No one would actually have stopped me from competing in Australia, but they poked and prodded me at every opportunity they could get.  I went down there and won six gold medals, breaking a world record for my sport…at my size.  That moment meant more to me than anything.  What I looked like didn’t have to matter, and I wanted to show all those young girls out there that they don’t have to fit a mould to be accepted.  Never let anyone tell you that you can’t do something.

I had accepted that I would never look like those girls I envied, but I would do whatever I could to get into the best shape I possibly could.  This newfound plan seemed to work well for me mentally, but not physically.  I would train for four hours, then hit the elliptical and treadmill each day for at least an hour and a half, and then go back to the gym to train again.  I started working out with the greatest trainer I know, and without him, I never would have stayed sane.  He was careful to let me do my thing, but he guided me.  He was absolutely incredible, and not only was he my trainer, but my psychologist, mentor and friend.  It was a breath of fresh air coming to see him every other day during those hard couple of months.  He couldn’t care less what they told me, and thought that those people telling me I was overweight were crazy. 

I was strong, powerful and dynamic, and he saw how beautiful that was and asked me if I wanted to be the best gymnast out there, one who could turn heads with her power and strength.  I couldn’t help but smile.  So that’s exactly what we did.  When I was with him, I have never felt more healthy and athletic in my life.  He brought me back to life, and I will never be able to thank him enough for that.  When they broke me down, he picked me back up, and I would spend hour and hours at the gym with him because it felt like home. 

After our sessions, he would sit down with me and make sure I ate properly, adding some chicken or protein to my plate, trying to make me understand how important it was to fuel my body with foods that would help, not hinder my potential.  I was at my healthiest with him by my side.  You get blinded when you are surrounded with so much negativity that you don’t know how to be positive anymore, and you become unable to understand the other side.  I could hardly believe that there was any other way to look at myself.  It didn’t matter how many times my parents told me I was beautiful or my sister tried to make me see how incredible I was – nothing worked.  I could nod my head and say I understood, but I didn’t really believe it.  Inside, I was twisted and torn up, making scrapbooks of models that I wanted to look like, and diaries of my food intake and body measurements.  I would have probably kept that measuring tape under my pillow if I thought my mom wouldn’t have found it.  I was leading this secret life and shutting the rest of the world out, not letting anyone get too close to me.
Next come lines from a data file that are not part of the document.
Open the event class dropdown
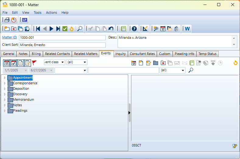Image resolution: width=240 pixels, height=159 pixels. click(63, 62)
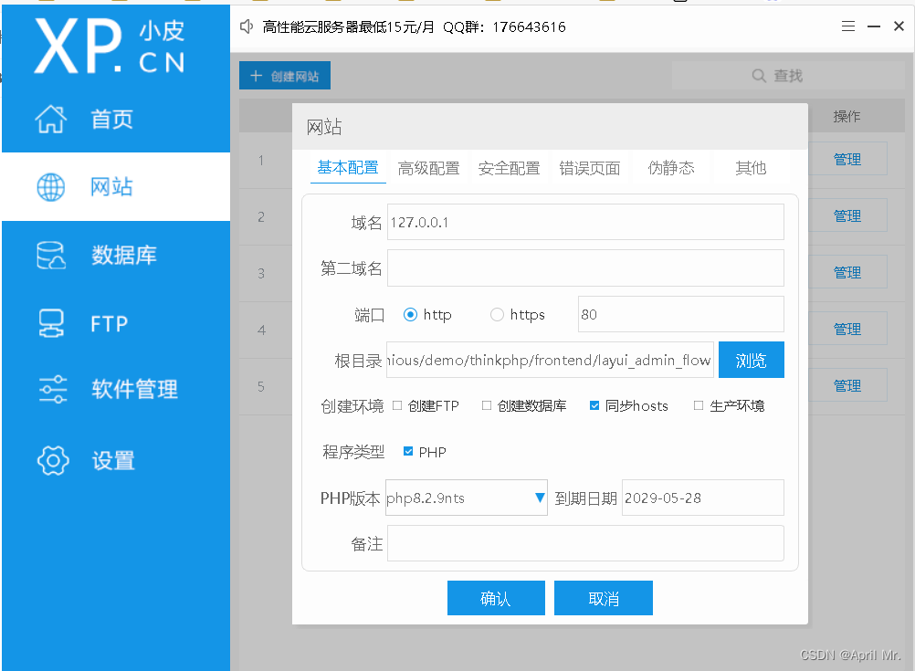Viewport: 915px width, 671px height.
Task: Click the 到期日期 date field
Action: point(702,498)
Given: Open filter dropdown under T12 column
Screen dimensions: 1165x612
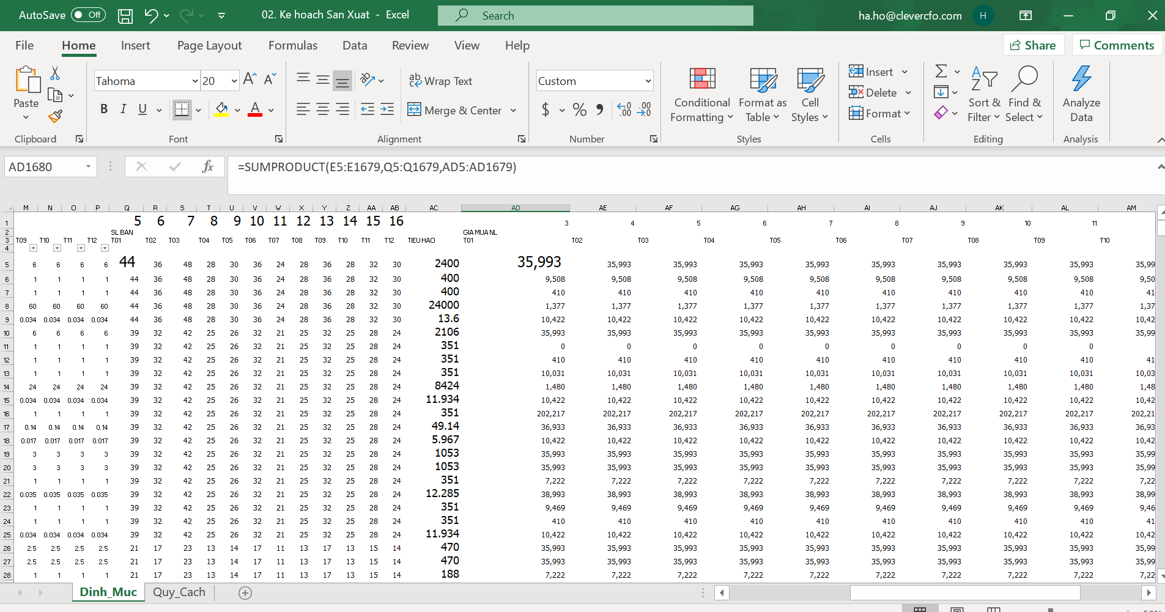Looking at the screenshot, I should click(105, 248).
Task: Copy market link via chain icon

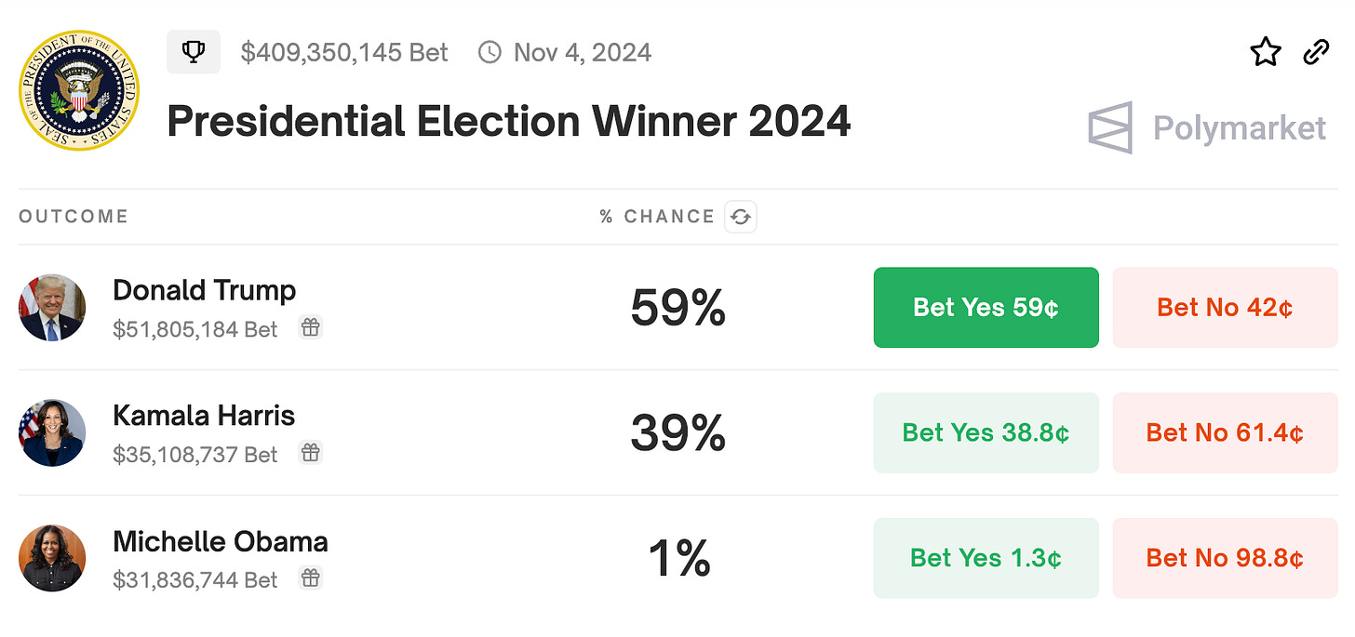Action: click(x=1316, y=53)
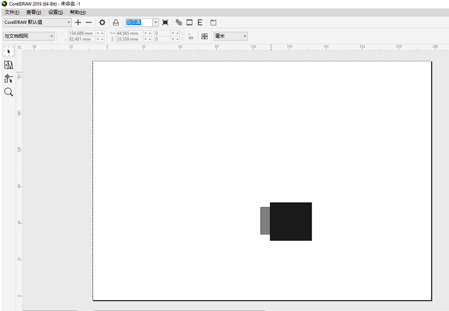449x311 pixels.
Task: Open the '到页面' zoom level dropdown
Action: [155, 22]
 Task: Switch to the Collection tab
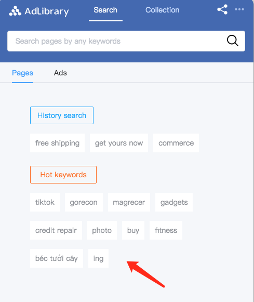click(x=162, y=10)
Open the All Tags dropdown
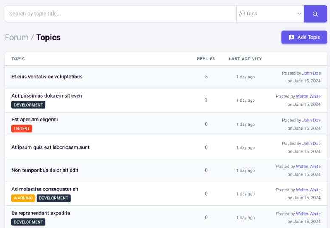Viewport: 330px width, 228px height. pos(270,14)
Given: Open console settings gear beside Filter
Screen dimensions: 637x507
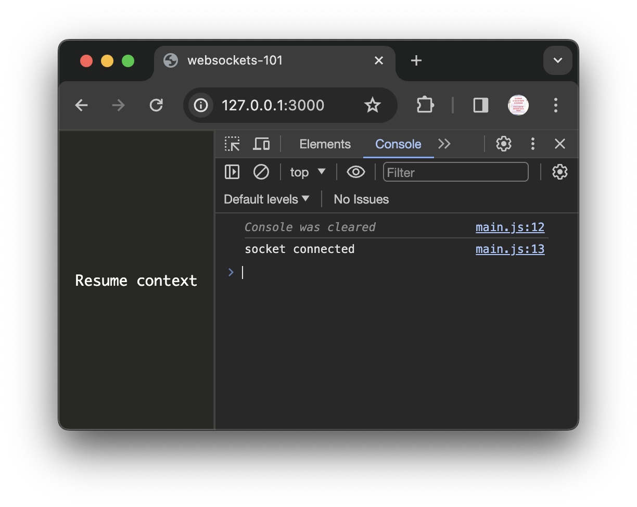Looking at the screenshot, I should 559,172.
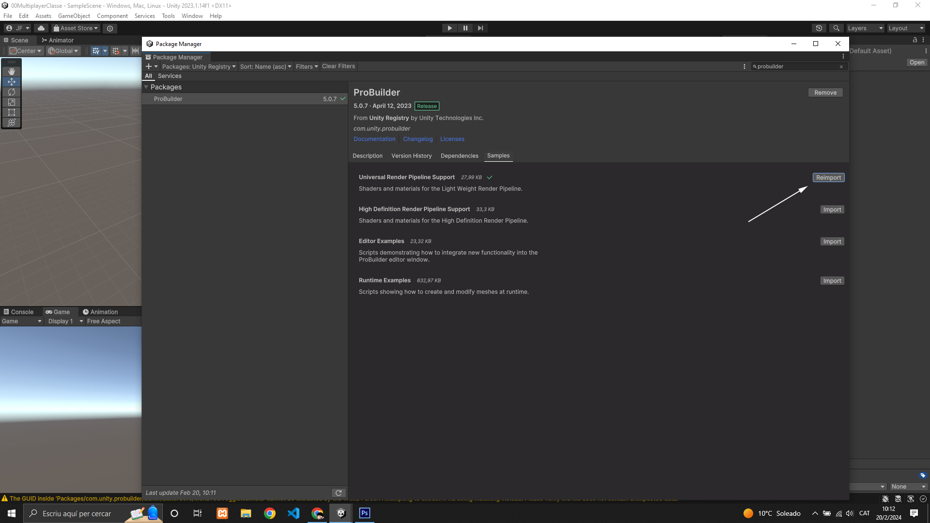
Task: Click the Step frame button
Action: pos(480,28)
As it got closer to Olympic Qualifiers, the stress I placed on myself was more than I could bear.  I was having the best training of my life and hitting personal bests in Europe and all over the world, but the pressure to be thin enough to make it to the Olympics caught up to me.  I could now count down the weeks until I walked into Greece for the World Championships, and it all of a sudden dawned on me that there was not more fooling around with this weight thing.  No more just monitoring the situation and making sure I was stable and healthy – I needed to do something drastic.  I wasn’t quite sure how I was going to do it, but it’s scary what you can put your mind to when you feel so strongly about something.  So, I did the unthinkable.

I starved myself until I could see the pounds melt off, only eating in front of people to make it seem as though everything was okay.  The headaches and stomach torture were worth it, I told myself; and the more praise I received for losing weight, the more motivated I became.  For the first time in my life, people were looking at me and smiling again, sighing in relief that I had finally cut weight.  It was as if they thought I sat at home and stuffed my face with chocolate and pizza, Italian home-cooked meals and anything else I could find, being greedy, inconsiderate and careless, like I didn’t care, like I didn’t want to the Olympics bad enough…like I chose to be fat.  I could see it on their faces.  I was in complete denial the entire year, training eight hours a day on five hundred calories or less, trying to avoid water to dehydrate myself before I competed.  It became so normal that I didn’t think anything of it.  I loved it.  No one dared to say a word, and the next, precious few months could be the end of it all.

(to be continued in Part G)

copyright 2014, Anne Shier.  All rights reserved.



Chapter 5E - Alexandra Orlando's Life as a Young Female Athlete - by Anne Shier (a.k.a. "Annie")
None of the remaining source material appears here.